▶ [TASK]: Using the data below, return the stretch from the line that contains "Nieuws (733, 57)" through the line that contains "Huis (219, 57)", both included, exactly as it stands and nothing beyond it.

▶ [EXERCISE DATA]:
★ ★ ★ ★ ★ ★ ★
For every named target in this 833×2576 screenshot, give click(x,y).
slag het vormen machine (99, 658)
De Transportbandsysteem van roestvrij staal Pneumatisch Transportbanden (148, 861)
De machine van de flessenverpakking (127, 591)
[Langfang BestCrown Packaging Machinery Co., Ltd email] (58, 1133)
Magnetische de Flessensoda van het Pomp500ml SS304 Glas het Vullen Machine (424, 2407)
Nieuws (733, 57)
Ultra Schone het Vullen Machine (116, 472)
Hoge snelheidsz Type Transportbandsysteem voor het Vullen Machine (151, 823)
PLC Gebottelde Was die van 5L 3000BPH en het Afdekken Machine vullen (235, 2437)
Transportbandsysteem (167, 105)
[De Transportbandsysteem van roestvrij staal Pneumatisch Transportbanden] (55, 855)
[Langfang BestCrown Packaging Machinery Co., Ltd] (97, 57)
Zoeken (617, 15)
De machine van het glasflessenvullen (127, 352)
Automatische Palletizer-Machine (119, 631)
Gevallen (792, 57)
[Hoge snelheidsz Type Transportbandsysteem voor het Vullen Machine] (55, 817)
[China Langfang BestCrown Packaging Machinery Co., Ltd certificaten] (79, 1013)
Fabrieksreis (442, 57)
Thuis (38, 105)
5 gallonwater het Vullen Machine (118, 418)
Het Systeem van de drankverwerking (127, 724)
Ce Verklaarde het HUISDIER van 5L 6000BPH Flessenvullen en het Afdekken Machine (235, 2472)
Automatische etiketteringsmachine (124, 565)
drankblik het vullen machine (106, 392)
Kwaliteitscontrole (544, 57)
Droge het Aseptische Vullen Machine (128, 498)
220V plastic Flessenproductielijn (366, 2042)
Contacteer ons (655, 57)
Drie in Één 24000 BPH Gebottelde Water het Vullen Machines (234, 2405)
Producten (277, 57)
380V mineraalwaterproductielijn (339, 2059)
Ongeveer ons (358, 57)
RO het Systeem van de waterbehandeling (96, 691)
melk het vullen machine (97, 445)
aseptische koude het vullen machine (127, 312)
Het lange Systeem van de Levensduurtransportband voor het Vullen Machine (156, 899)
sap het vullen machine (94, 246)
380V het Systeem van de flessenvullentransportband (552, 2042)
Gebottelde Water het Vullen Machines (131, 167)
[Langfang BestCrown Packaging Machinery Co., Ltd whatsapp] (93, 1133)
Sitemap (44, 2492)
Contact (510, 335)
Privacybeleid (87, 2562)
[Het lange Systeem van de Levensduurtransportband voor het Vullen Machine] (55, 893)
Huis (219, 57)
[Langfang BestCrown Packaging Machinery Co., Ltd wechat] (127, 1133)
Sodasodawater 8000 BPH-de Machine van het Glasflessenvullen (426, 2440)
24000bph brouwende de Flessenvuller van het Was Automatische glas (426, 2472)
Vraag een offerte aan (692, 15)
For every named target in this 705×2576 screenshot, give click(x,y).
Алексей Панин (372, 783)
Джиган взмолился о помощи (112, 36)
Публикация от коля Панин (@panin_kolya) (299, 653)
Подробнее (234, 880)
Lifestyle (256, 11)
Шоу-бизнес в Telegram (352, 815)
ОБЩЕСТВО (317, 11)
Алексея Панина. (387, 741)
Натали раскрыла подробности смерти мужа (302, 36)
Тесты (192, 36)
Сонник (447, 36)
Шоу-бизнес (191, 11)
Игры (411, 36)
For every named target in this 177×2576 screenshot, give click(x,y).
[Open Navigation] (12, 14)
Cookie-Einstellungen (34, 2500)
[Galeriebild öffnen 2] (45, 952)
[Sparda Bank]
★ ★ ★ ★ ★ ★ ★
▶ [EXPECTED ANSWER]:
Nieuws (733, 57)
Ultra Schone het Vullen Machine (116, 472)
Hoge snelheidsz Type Transportbandsysteem voor het Vullen Machine (151, 823)
PLC Gebottelde Was die van 5L 3000BPH en het Afdekken Machine vullen (235, 2437)
Transportbandsysteem (167, 105)
[De Transportbandsysteem van roestvrij staal Pneumatisch Transportbanden] (55, 855)
[Langfang BestCrown Packaging Machinery Co., Ltd] (97, 57)
Zoeken (617, 15)
De machine van het glasflessenvullen (127, 352)
Automatische Palletizer-Machine (119, 631)
Gevallen (792, 57)
[Hoge snelheidsz Type Transportbandsysteem voor het Vullen Machine] (55, 817)
[China Langfang BestCrown Packaging Machinery Co., Ltd certificaten] (79, 1013)
Fabrieksreis (442, 57)
Thuis (38, 105)
5 gallonwater het Vullen Machine (118, 418)
Het Systeem van de drankverwerking (127, 724)
Ce Verklaarde het HUISDIER van 5L 6000BPH Flessenvullen en het Afdekken Machine (235, 2472)
Automatische etiketteringsmachine (124, 565)
drankblik het vullen machine (106, 392)
Kwaliteitscontrole (544, 57)
Droge het Aseptische Vullen Machine (128, 498)
220V plastic Flessenproductielijn (366, 2042)
Contacteer ons (655, 57)
Drie in Één 24000 BPH Gebottelde Water het Vullen Machines (234, 2405)
Producten (277, 57)
380V mineraalwaterproductielijn (339, 2059)
Ongeveer ons (358, 57)
RO het Systeem van de waterbehandeling (96, 691)
melk het vullen machine (97, 445)
aseptische koude het vullen machine (127, 312)
Het lange Systeem van de Levensduurtransportband voor het Vullen Machine (156, 899)
sap het vullen machine (94, 246)
380V het Systeem van de flessenvullentransportband (552, 2042)
Gebottelde Water het Vullen Machines (131, 167)
[Langfang BestCrown Packaging Machinery Co., Ltd whatsapp] (93, 1133)
Sitemap (44, 2492)
Contact (510, 335)
Privacybeleid (87, 2562)
[Het lange Systeem van de Levensduurtransportband voor het Vullen Machine] (55, 893)
Huis (219, 57)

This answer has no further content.